At the time I was the General Manager of Deasy’s, a Guinness subsidiary with depots in Cork and West Cork. We were drinks wholesalers and we delivered beer and soft drinks to the pub and off licence trade in these areas.
We had been doing quite well and this pub was one of those “prize” accounts that all our competitors were chasing. The business they were doing would probably be about 20 times the size of a normal pub.
This was an account we wanted so we put a really competitive price list together. There was enough in the price to win the business but still leave enough for us to make it worth our while.
Not good enough – we had to do better.
I guess this was no surprise as the incumbent wasn’t going to lose this business easily and the buyer (in those days no one had a buyer but this crew had!) was going to quite naturally play us off against each other.
We sharpened the pencils and ate into our margins leaving a little left for us.
Not good enough – we had to do better.
At this stage we cut our margin on products across the board effectively giving them the cheapest prices we were giving anyone – this was crazy but if we wanted this prize account its what we had to do.
The buyer rang our Sales Manager – congratulations, we had won the account and they looked forward to doing business with us. Over time with the introduction of some new products and a few substitute brands we might be able to bring it back to some level profitability.
After our first delivery the buyer rang and told us that he had some breakages left over from his previous supplier that he wanted us to uplift. We would have a look at them and decide what we could do – even with out of date alcoholic products we would be able to reclaim the duty and pass the rebate back to them.
We inspected the breakages and there was a huge quantity of all sorts that he wanted to return – clearly they had done a clear out of their stock room and expected us to take back this rubbish that had been accumulated for years. Many of the products were non-alcoholic and some were brands that we never stocked and would not be able to get credit from anyone.
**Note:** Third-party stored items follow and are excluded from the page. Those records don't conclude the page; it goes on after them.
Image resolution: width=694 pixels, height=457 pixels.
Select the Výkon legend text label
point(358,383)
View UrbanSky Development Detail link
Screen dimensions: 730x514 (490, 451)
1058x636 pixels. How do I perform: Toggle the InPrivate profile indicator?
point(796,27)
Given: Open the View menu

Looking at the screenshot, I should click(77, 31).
We carefully assessed the breakages and informed the buyer how much credit we would be able to manage. He informed us in no uncertain terms that he would pull the whole contract if we did not give him a 100% credit at our list prices – he was being totally unreasonable but he was serious.
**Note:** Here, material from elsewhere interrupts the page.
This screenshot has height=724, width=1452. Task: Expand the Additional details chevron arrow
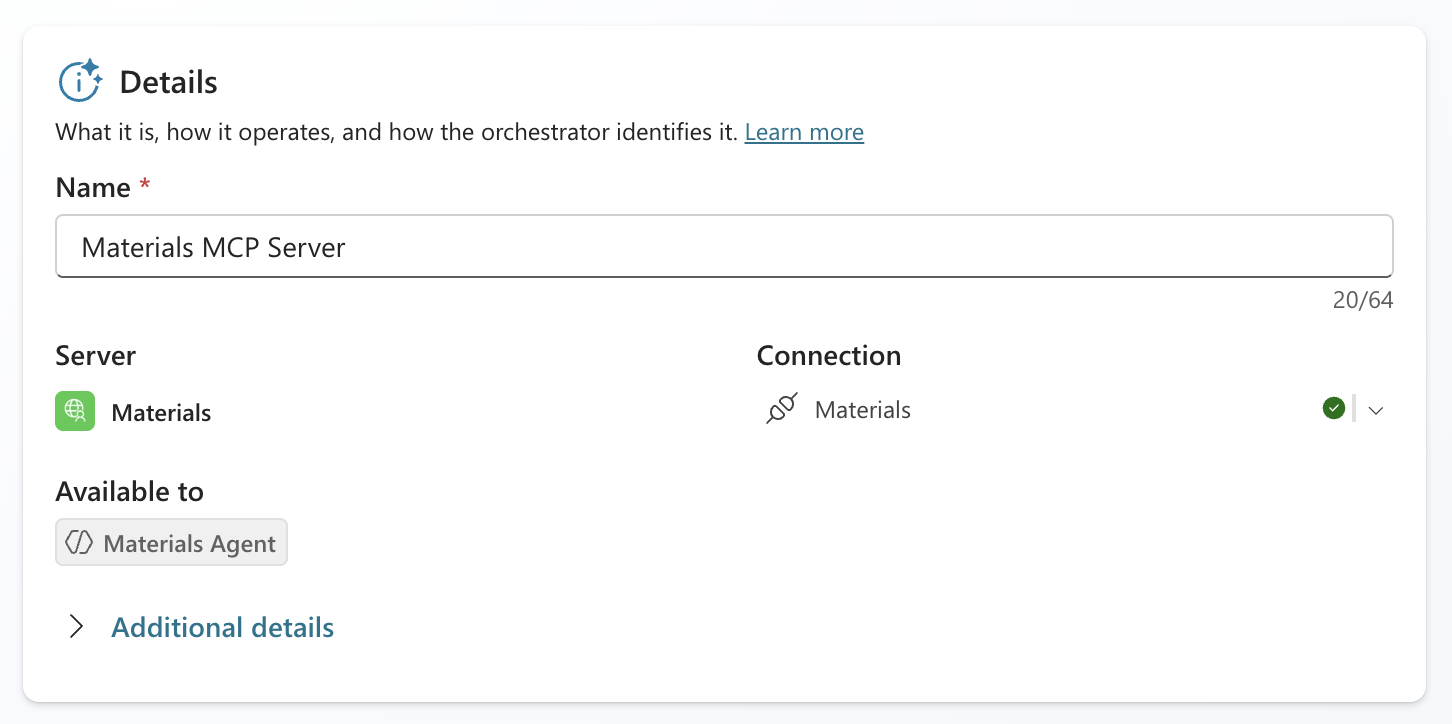[76, 627]
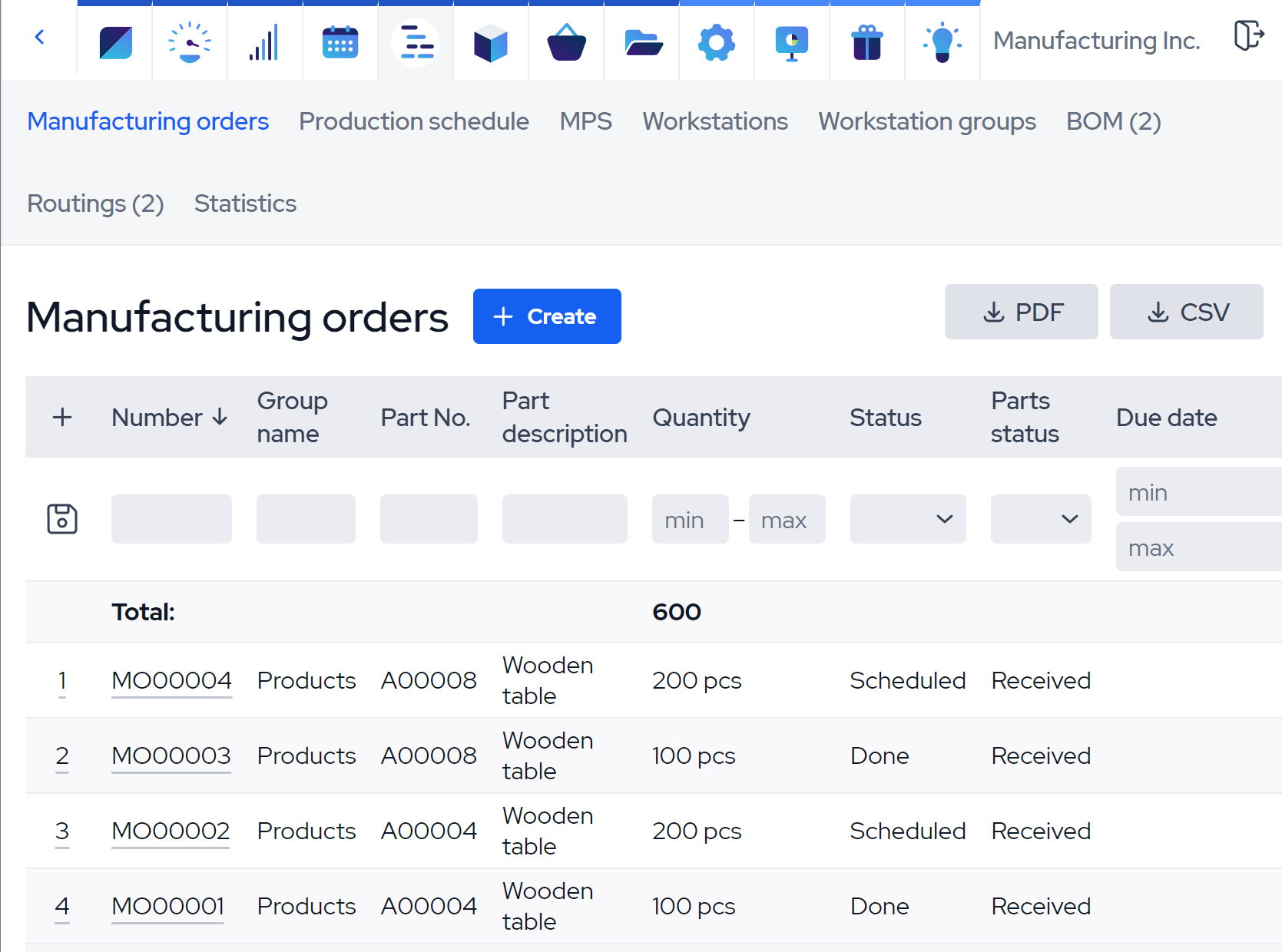
Task: Click the logout door icon
Action: point(1248,36)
We reluctantly collected the “rubbish” and processed the credit.
The account continued in this vein – he wanted emergency deliveries at a moments notice whenever he ran short, often at quite unreasonable times.
He pushed us so hard and continued to do so – so much so that there was no win left for us and we were starting to feel quite abused.
All of a sudden it wasn’t our prize account, it was a thorn in our sides. We started to get strict with them – they had to order properly, we cut out emergency deliveries. We maintained a good level of service but now it was on our terms.
From time to time our suppliers would give us beer fridges and promotional events that we could allocate where we chose – needless to say we never passed these onto our “prize” account.
After six months we got a call from their purchasing manager who wanted to do another round of “squeezing” and was inviting us to submit our best prices.
This time we did a full review of our price list, increased the prices across the board and politely let someone else be a busy fool – that was the last time we set foot in the place.
In James Caan’s book “The Real Deal” he spoke about a valuable lesson his dad had taught him from his leather trading days – it was always vital that you made sure there was a “Win-Win” left for both parties in a deal.
In our case there was certainly no win for us and in truth the supplier also lost out – they pushed us to the point where we didn’t actually care about their business any more.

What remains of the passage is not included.